WHAT TO PRODUCE.
Copy exactly the lines starting at the one that contains "Viewport: 1226px width, 321px" and running through the end of the material below. Exclude any pictures.

PROVIDED DATA.
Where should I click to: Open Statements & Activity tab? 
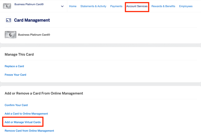click(93, 6)
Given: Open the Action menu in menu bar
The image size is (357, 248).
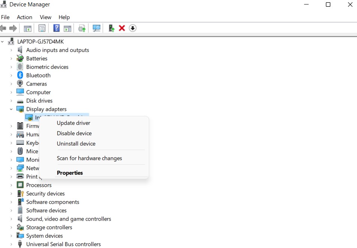Looking at the screenshot, I should pos(24,17).
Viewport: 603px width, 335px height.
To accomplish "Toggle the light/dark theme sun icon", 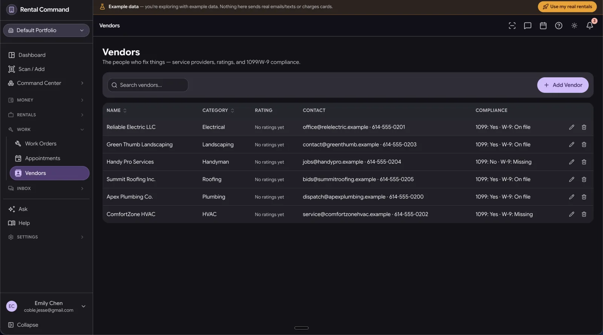I will coord(574,26).
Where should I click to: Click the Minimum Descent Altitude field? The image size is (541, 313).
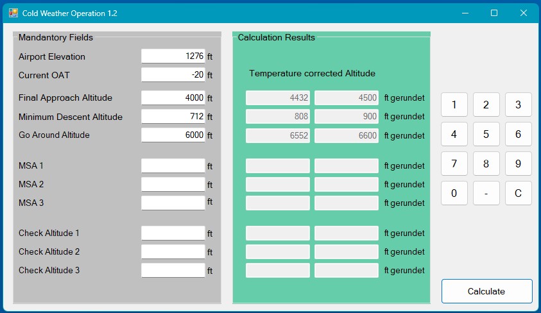(173, 117)
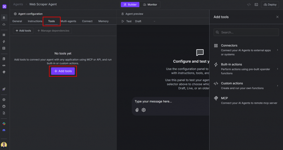
Task: Open the terminal console icon near Deploy
Action: coord(256,4)
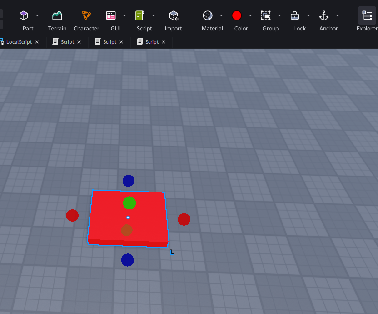The height and width of the screenshot is (314, 378).
Task: Click the Import 3D icon
Action: 173,16
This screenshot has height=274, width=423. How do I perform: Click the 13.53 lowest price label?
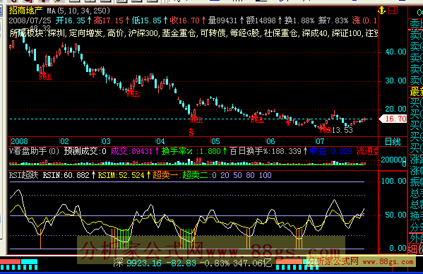342,130
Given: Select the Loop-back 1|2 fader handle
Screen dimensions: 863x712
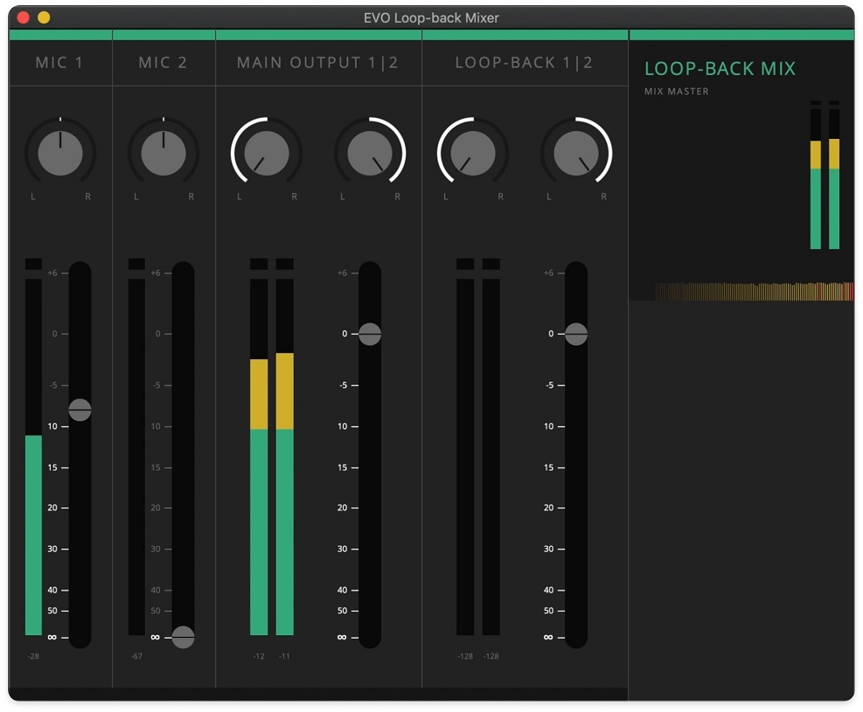Looking at the screenshot, I should [x=576, y=334].
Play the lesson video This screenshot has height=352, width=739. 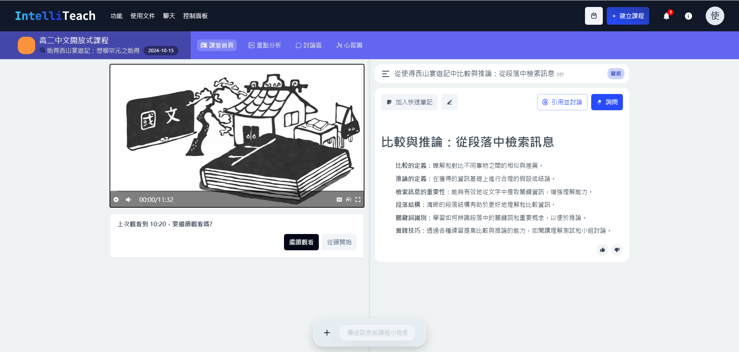tap(116, 200)
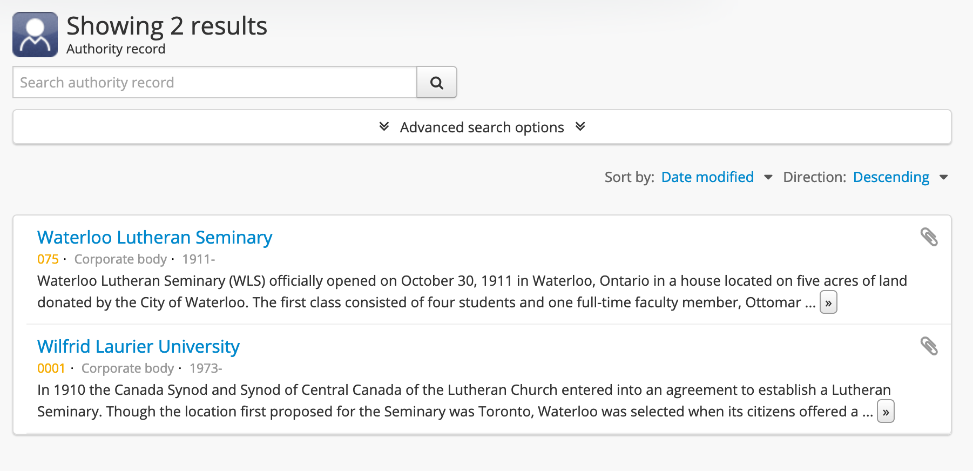Image resolution: width=973 pixels, height=471 pixels.
Task: Click paperclip icon for Waterloo Lutheran Seminary
Action: [x=929, y=237]

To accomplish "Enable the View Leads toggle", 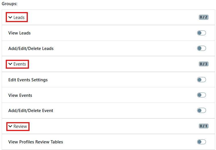I will (x=201, y=33).
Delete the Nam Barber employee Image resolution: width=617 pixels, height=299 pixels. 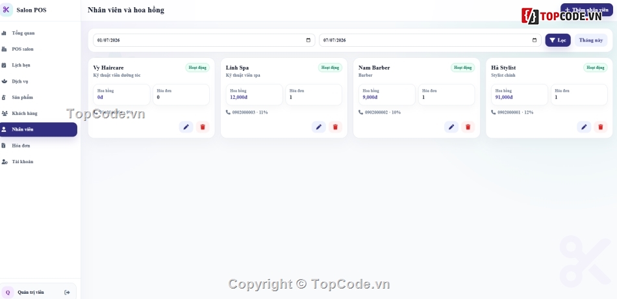[468, 127]
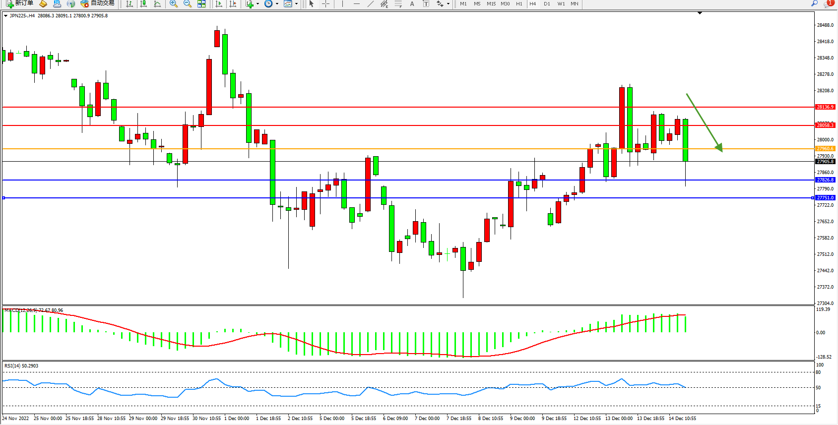This screenshot has height=425, width=838.
Task: Toggle AutoTrading (自动交易) button
Action: pos(98,3)
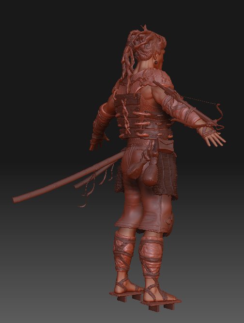244x323 pixels.
Task: Click the wrapped shin guard on the far leg
Action: [124, 250]
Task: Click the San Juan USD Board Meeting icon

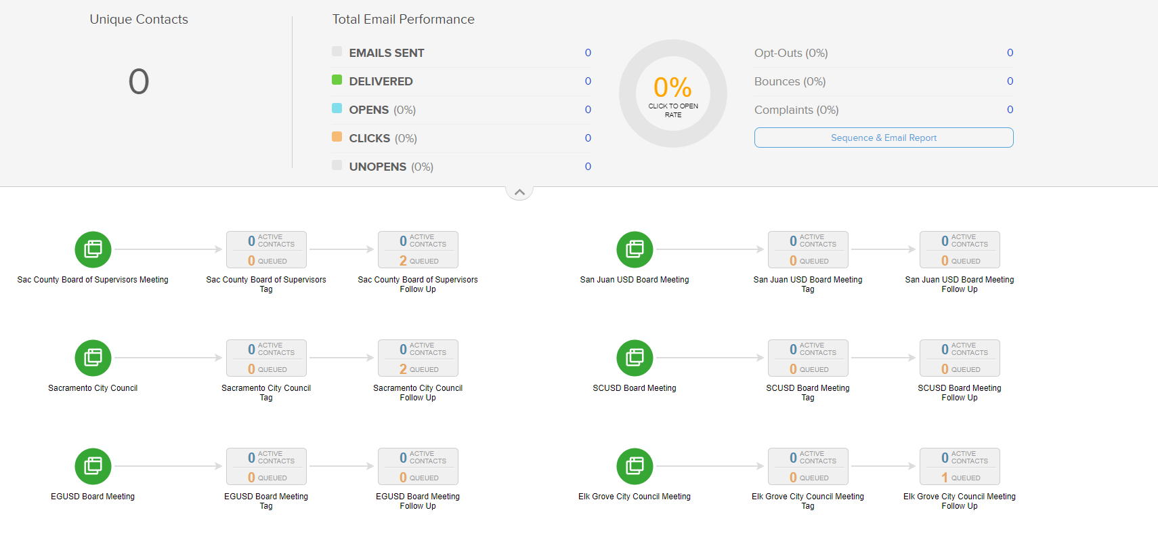Action: tap(635, 249)
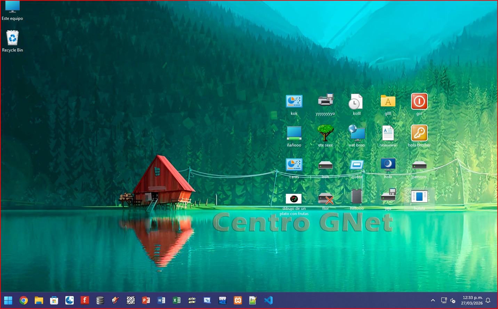498x309 pixels.
Task: Select the "yyyyyyyyo" printer icon
Action: [325, 102]
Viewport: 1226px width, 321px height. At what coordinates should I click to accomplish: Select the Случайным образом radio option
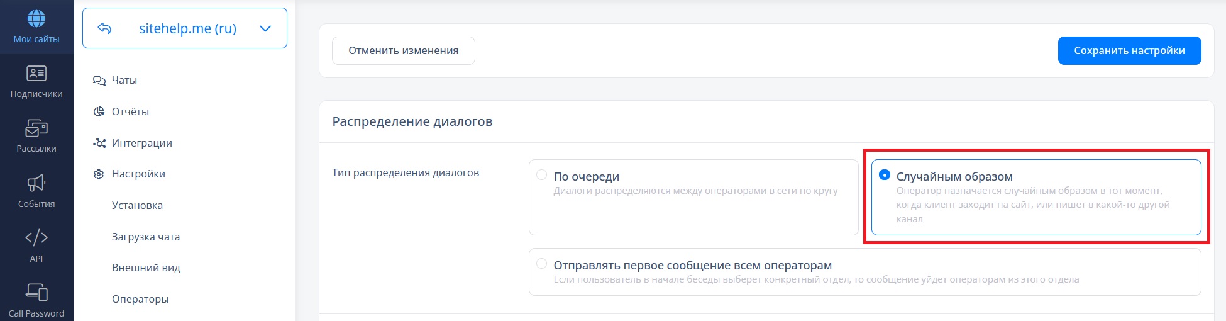click(x=885, y=175)
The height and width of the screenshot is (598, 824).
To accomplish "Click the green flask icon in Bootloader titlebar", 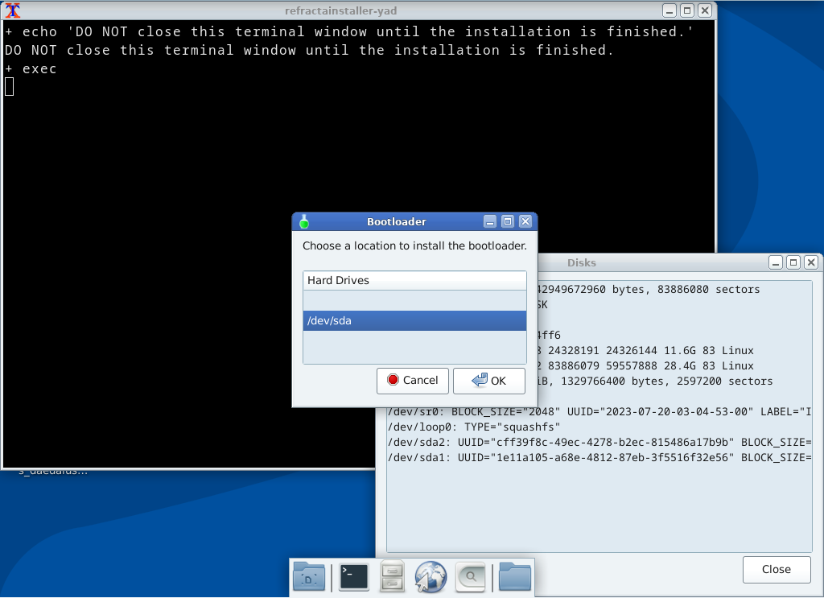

ANSWER TO THIS TASK.
Viewport: 1226px width, 321px height. At what coordinates should I click to accomplish: Select the Случайным образом radio option
click(x=885, y=175)
The height and width of the screenshot is (598, 824).
To accomplish "Click the green flask icon in Bootloader titlebar", 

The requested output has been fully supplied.